Nile tilapia fingerlings (initial weight of 0.8 ± 0.01 g) were stocked in a set of 60 L glass aquariums (15 fish/aquarium) within a recirculation water system, with biological, mechanical and ultraviolet filters, supplemental aeration and temperature control. Every two days, the aquariums were drained at 30% of water volume to remove feces and diet waste. Water temperature (28.5 ± 0.8°C) and dissolved oxygen (4.3 ± 0.6 mg L−1) were monitored daily. Additional water quality parameters were checked weekly, such as ammonia (<0.01 mg L−1), nitrite (0.6 ± 0.3 mg L−1), hardness (106 ± 25 mg CaCO3 L−1), alkalinity (36 ± 16 mg CaCO3 L−1) and pH (6.8 ± 0.4). A constant photoperiod of 12 h light and 12 h dark was maintained.
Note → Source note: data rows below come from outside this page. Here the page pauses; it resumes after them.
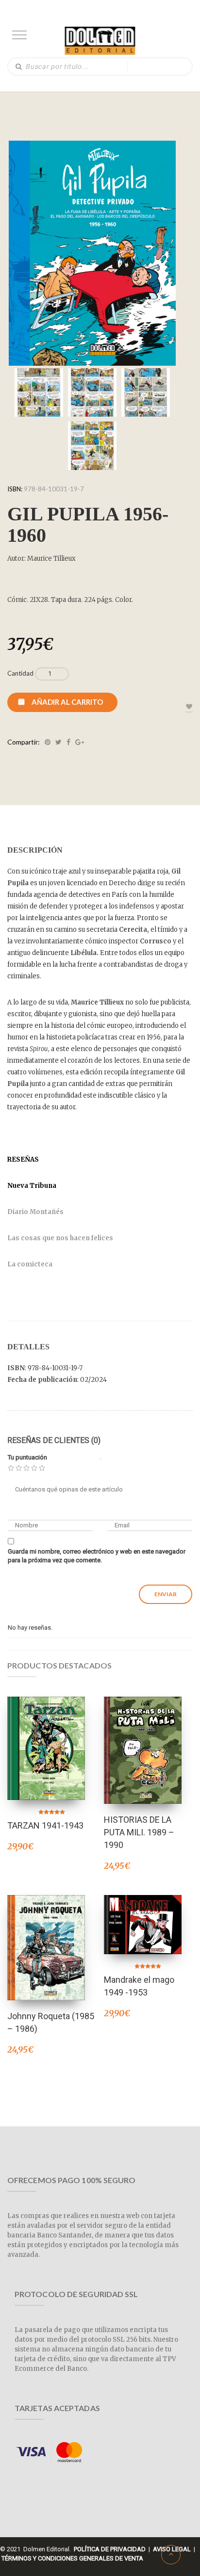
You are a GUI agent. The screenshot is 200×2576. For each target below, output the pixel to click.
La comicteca (29, 1264)
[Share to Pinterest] (47, 742)
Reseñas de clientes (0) (53, 1440)
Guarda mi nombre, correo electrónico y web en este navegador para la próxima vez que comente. (96, 1556)
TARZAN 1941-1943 (45, 1825)
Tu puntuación (27, 1457)
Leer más (142, 1737)
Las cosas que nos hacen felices (60, 1238)
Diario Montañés (35, 1212)
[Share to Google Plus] (79, 742)
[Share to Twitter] (58, 742)
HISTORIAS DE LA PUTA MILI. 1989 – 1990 (139, 1832)
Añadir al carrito (67, 701)
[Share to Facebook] (68, 742)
Experimental diets were singly assigned to four groups, in a randomized experimental design. Fish were hand-fed carefully three times per day until apparent satiation (08:30, 12:30 and 17:30 h). Feed consumption was recorded weekly for each aquarium.
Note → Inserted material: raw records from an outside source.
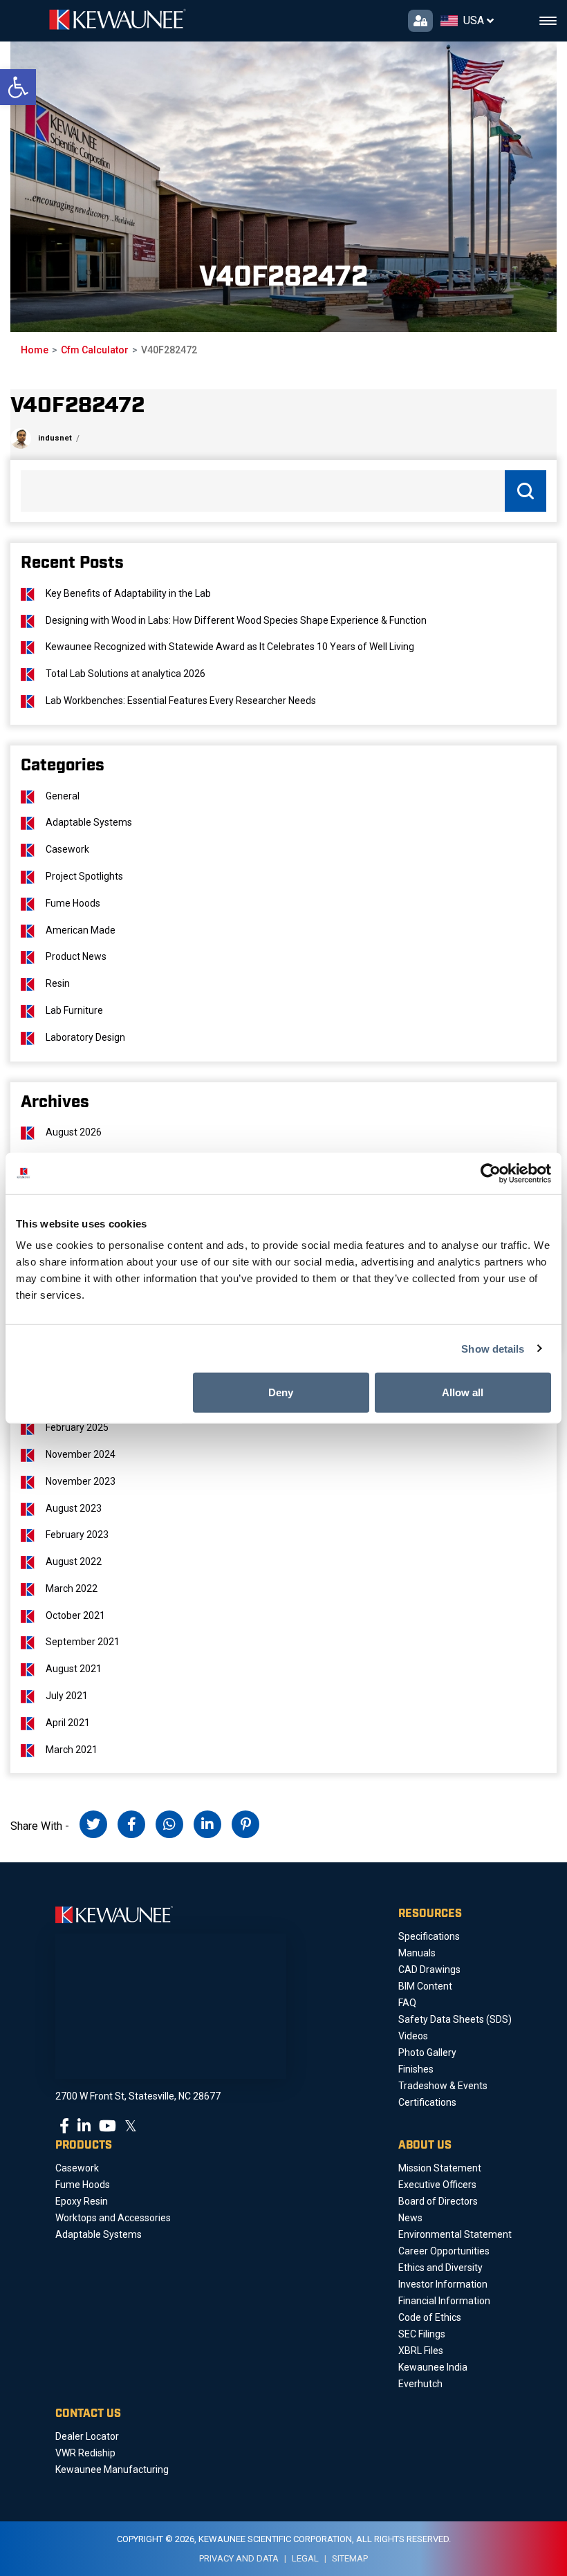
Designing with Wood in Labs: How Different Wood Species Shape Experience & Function (236, 620)
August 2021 (74, 1668)
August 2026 (74, 1132)
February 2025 (77, 1427)
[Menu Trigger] (548, 21)
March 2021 (71, 1749)
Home (34, 349)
A sample of fish (n = 30) from the same population that started the experiment fasted for 24 h, killed by benzocaine overdoses (500 mg L−1) for the determination of whole-body chemical composition. After 70 days, fish have fasted for 24 h, anesthetized (benzocaine, 50 mg L−1) and the number and weight of the fish in each replicate was measured. Five fish from each aquarium were killed, as previously described, to obtain a pooled sample to determine whole-body chemical composition. Another five fish were randomly collected, killed, individually weighted, dissected to obtain liver and mesenteric fat weight and muscle samples. All biological samples were kept frozen (20°C) prior to the analysis. The weight gain, feed intake, feed conversion and nutrient retention were calculated according to NRC (2011).
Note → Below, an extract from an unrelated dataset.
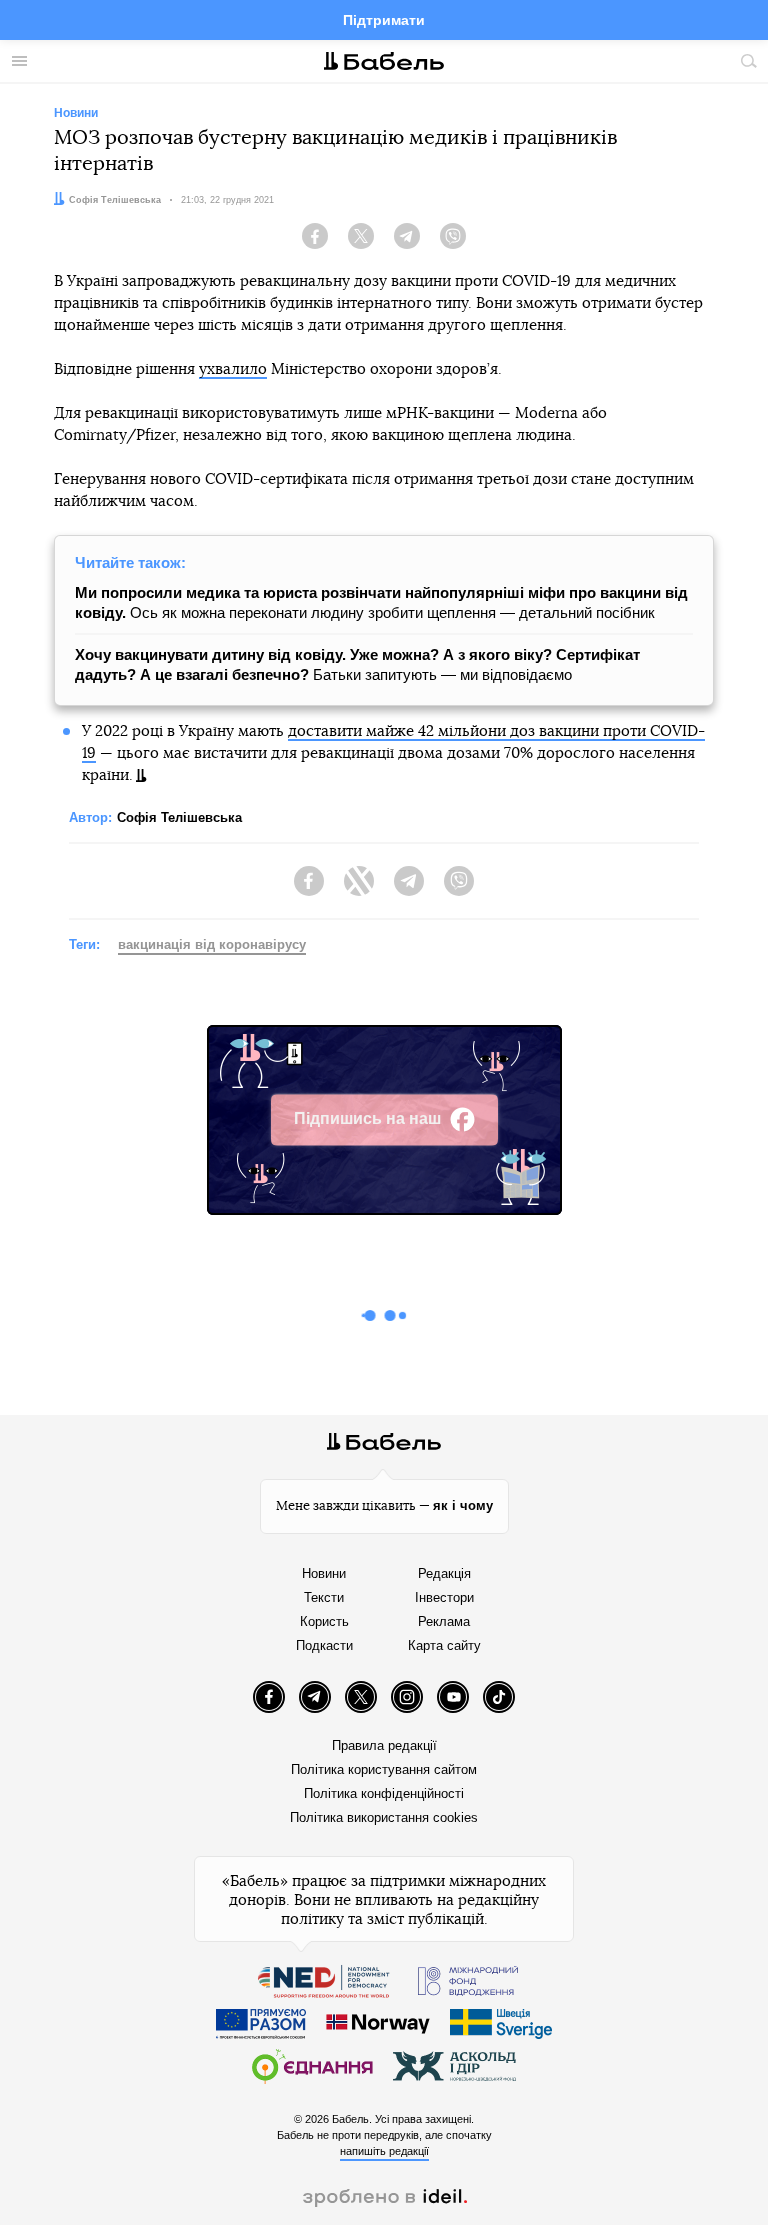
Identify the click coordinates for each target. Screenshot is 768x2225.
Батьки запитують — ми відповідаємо (357, 664)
The chemical analyses of diets and fish samples were performed according to the methods of the Association of Official Analytical Chemists (AOAC, 2000). Crude protein content was determined by the Kjeldahl method (N×6.25). Crude lipid content was determined by the Soxhlet method. Moisture content was determined after drying in an oven at 105°C until constant weight. Ash content was determined after combustion in a muffle furnace at 550°C for 6 h.

Data were checked for normality (Shapiro-Wilk test) and homogeneity of variance (Bartlett test) before statistical analysis. One way ANOVA followed by Tukey's Studentized Range Test were used to determine the significant effect of treatments. The significance of differences was tested at P < 0.05 level.

The global survival rate of fish during the trial was 98.1% and was not influenced (P > 0.05) by treatments. The before fish well accepted all experimental diets. Growth parameters of fish fed on DL-carnitine supplemented diets did not differ (P > 0.05) from that of fish fed on control diet (Table 2). Dietary DL-carnitine content did not affect (P > 0.05) the whole body dry matter, protein, and ash (Table 3). A similar result (P > 0.05) was obtained for dry matter and protein from muscle. Muscular lipids decreased (P < 0.05) in fish fed with 3000 and 4000 mg kg−1 DL-carnitine-supplemented diets (Fig. 1), but no additional reduction (P > 0.05) in lipids was observed increasing dietary DL-carnitine from 3000 to 4000 mg kg−1. However, there was no effect on dietary DL-carnitine supplementation in whole body lipid content in tilapia fingerlings.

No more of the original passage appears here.